Work instruction
What you write must match exactly the lines from the one with "Gündem (95, 23)" through the last line of the material below.

Records provided
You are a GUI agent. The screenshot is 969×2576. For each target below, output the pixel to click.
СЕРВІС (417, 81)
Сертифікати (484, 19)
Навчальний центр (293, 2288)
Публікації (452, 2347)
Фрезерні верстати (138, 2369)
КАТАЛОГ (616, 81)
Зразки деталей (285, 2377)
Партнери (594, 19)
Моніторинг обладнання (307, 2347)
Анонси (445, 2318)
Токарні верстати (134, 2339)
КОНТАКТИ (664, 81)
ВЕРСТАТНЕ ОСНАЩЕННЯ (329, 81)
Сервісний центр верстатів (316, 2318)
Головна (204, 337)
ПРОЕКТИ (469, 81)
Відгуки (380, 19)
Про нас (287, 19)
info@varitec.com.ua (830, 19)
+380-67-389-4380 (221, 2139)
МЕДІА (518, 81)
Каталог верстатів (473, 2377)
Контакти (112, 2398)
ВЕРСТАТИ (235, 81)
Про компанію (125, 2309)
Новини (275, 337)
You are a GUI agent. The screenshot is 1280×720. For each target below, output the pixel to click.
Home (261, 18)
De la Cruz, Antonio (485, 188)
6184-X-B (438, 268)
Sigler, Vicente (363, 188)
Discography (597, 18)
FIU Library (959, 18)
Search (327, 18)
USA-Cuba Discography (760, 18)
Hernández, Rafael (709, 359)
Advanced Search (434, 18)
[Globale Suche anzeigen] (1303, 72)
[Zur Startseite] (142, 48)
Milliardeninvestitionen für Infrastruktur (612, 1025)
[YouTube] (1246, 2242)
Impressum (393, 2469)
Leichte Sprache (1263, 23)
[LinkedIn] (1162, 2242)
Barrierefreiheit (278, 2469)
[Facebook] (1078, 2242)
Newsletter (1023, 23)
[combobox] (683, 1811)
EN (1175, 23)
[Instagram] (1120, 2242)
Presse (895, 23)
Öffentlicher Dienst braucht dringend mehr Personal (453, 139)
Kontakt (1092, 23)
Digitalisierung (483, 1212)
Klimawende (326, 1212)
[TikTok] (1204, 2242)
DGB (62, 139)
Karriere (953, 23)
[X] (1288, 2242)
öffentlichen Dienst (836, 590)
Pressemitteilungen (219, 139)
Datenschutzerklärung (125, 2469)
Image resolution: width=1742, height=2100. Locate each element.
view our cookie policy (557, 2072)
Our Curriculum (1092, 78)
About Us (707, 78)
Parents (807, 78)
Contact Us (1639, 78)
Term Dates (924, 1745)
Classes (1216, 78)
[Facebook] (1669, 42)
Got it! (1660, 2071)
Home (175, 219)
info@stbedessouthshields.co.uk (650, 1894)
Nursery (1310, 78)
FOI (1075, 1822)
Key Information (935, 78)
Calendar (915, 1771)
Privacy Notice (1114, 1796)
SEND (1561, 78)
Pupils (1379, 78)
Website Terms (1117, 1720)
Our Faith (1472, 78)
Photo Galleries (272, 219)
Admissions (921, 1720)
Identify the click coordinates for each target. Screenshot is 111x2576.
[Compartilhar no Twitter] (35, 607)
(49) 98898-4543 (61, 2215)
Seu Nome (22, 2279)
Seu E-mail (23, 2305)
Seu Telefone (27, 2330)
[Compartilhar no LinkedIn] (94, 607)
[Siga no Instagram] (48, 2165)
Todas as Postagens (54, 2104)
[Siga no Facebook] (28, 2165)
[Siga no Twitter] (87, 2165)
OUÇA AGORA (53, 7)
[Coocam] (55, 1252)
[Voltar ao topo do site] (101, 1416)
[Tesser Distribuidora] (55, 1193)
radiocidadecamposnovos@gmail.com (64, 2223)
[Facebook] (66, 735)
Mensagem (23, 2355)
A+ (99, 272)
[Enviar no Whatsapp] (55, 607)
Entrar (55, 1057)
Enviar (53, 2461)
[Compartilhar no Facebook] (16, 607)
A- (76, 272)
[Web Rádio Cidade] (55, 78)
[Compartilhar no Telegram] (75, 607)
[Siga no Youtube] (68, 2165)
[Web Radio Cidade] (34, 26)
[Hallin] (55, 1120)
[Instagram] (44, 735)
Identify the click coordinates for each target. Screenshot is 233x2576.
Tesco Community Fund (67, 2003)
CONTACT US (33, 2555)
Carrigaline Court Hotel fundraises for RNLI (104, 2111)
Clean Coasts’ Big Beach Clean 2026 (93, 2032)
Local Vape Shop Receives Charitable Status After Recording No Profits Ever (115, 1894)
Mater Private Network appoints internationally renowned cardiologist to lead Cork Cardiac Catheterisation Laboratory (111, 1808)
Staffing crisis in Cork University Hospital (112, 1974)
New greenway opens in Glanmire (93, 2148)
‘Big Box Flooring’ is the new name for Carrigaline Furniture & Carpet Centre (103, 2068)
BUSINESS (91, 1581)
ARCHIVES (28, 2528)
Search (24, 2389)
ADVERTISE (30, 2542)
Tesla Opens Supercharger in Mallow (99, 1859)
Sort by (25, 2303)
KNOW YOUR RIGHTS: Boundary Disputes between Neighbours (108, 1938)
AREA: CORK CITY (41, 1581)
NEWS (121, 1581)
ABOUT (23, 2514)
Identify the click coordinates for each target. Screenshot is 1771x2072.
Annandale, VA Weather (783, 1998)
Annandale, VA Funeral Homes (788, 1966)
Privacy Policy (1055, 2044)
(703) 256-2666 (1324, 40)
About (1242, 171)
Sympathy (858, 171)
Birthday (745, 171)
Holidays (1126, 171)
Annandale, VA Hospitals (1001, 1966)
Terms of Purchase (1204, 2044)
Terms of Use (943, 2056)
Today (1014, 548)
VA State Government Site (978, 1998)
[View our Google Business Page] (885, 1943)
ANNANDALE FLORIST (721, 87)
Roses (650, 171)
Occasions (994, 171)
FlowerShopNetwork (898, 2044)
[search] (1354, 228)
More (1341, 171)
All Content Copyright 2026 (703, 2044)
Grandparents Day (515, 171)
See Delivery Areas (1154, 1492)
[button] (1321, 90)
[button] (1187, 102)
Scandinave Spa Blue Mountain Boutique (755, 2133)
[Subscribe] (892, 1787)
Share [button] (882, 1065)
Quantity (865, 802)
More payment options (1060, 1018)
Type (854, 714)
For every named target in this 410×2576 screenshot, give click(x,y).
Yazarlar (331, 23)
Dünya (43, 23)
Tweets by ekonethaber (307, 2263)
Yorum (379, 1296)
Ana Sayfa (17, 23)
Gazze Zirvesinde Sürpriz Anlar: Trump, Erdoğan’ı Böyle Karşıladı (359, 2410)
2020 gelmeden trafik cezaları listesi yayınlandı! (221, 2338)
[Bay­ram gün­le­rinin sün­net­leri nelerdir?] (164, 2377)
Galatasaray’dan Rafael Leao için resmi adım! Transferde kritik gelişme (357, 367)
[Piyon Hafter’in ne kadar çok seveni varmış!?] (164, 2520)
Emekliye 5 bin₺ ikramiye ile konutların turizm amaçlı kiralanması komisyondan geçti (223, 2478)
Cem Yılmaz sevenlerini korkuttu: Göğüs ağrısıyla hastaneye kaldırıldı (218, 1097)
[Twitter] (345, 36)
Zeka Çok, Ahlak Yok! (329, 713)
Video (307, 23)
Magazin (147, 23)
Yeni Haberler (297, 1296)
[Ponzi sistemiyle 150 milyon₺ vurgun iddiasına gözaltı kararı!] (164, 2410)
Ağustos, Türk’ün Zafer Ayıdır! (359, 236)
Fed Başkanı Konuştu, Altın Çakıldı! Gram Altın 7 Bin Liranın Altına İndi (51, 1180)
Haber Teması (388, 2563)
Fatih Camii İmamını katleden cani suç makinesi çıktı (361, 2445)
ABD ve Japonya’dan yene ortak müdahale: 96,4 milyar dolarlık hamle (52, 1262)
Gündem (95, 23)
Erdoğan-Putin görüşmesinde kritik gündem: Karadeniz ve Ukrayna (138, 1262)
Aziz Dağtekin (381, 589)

Reply to the exercise
Gündem (95, 23)
Erdoğan-Putin görüşmesinde kritik gündem: Karadeniz ve Ukrayna (138, 1262)
Aziz Dağtekin (381, 589)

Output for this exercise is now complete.